• [STATED TASK A]: According to the piece on British asylum processing proposals, in what month and year did the EU summit at Thessaloniki decide not to place Transit Processing Centres on its agenda?
• [STATED TASK B]: In the piece on British asylum processing proposals, identify every abbreviation given in parentheses, together with the term each one stands for.
• [STATED TASK C]: Carry the piece on British asylum processing proposals forward from its final sentence.

• [SELECTION]:

Since February 2003, plans by the British government to deport asylum seekers arriving in the UK to new ‘Regional Processing Areas’ (RPAs) and ‘Transit Processing Centres’ (TPCs) have gradually leaked to the public. While the former are to be located in the source region of the refugee crisis and purport to be a contribution to strengthening reception capacities there, the latter are closer to the external borders of the European Union and represent a deterrent for unwanted migration, and a serious challenge to the institution of asylum as we know it.
It is no exaggeration to state that it could very well mean the end of the 1951 Refugee Convention. Essentially, the British, Danish and other supportive governments, are intentionally and proactively seeking to create a permanent state of exception in the international refugee regime, in which the legal and factual protection of certain classes of individuals are gradually done away with, allowing resettlement to take place at the discretion of states.
While the decision by the EU summit at Thessaloniki in June 2003 not to place proposals for Transit Processing Centres on their agenda is a welcome sign of common sense, the merits of Regional Processing Areas or Protection Zones (PZs) will be explored further. The UK has made it clear that if necessary, it is prepared to pursue its reform agenda on its own, or in cooperation with a few like-minded states, and hopes to launch a Transit Processing Centre as a pilot project in the near future.
Limited resources

While it would prefer its fellow EU member states to go along with this agenda, thereby increasing the clout of any pilot project devised as its centrepiece, this seems to be no precondition for moving forward. States are the masters of international law, and a proposal launched and supported by states is closer to impacting on reality than the suggestions of international organisations.
After all, the fiscal resources of the EU are limited. Dissent among member states and the misgivings of the European Commission are in themselves no guarantee that the UK vision will not be implemented unilaterally, or in a smaller group comprising Denmark and probably one or two other states. Should this occur, the practice of deflecting asylum-seekers to Transit Processing Centres risks proliferating in domestic legislations, just as the concept of ‘safe third countries’ made its way from Danish law into that of other states, and is now about to transform itself into the binding norm of an EU Directive.
Moreover, the UK and its supporters – Pia Kjaersgaard, leader of the nationalist Danish People’s Party characterised Transit Processing Centres as a ‘superb idea’ – have consistently shunned broader and more transparent opportunities to discuss these proposals, and consistently ignored the lessons of precedents. So far, the UK proposals hardly represent a coherent and monolithic bloc of suggestions for reform, but rather a moving target in which a set of ideas resurfaces time and again in slightly different forms and with varying levels of sophistication. What I would like to do here is to briefly identify some of the more significant precedents, before outlining the progress of recent debate.
I begin with the model of the camp, a term charged with historical European associations arising from the totalitarian population policies of the early decades of the last century. It should be noted here that in revisiting such concepts to analyse the ‘new approaches’, it is not at all my intention to invoke the annihilation policies of those totalitarian regimes in some creeping guilt-by-association.
Rather, it is to urge the drafters to permit themselves a historical and analytical detour to study the dynamics of the 1930s European debate on population politics, in order to see how such a debate could take a sharp turn towards the inhuman with the advent of totalitarian governments.

• [SOURCE EXCERPT]:
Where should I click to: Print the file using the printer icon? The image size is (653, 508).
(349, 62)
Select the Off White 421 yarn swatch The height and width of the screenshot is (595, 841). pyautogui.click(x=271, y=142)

• [TASK RESULT A]: June 2003.

• [TASK RESULT B]:
RPAs: Regional Processing Areas
TPCs: Transit Processing Centres
PZs: Protection Zones

• [TASK RESULT C]:
The camp as the location of the exceptional

The pursuit of ‘new approaches’ by the UK and Denmark reflects a paradigm shift. The injustice of the global refugee regime, so vigorously decried in the UK Cabinet Office and Home Office policy paper bearing the title, A New Vision for Refugees (hereafter UK Vision paper) which was circulated informally in March 2003, is addressed by locating the refugee outside or beyond the domain of justice, whether this is labelled ‘Safe Haven’, ‘Regional Protection Area’, ‘Protection Zone’ or ‘Transit Processing Centre’.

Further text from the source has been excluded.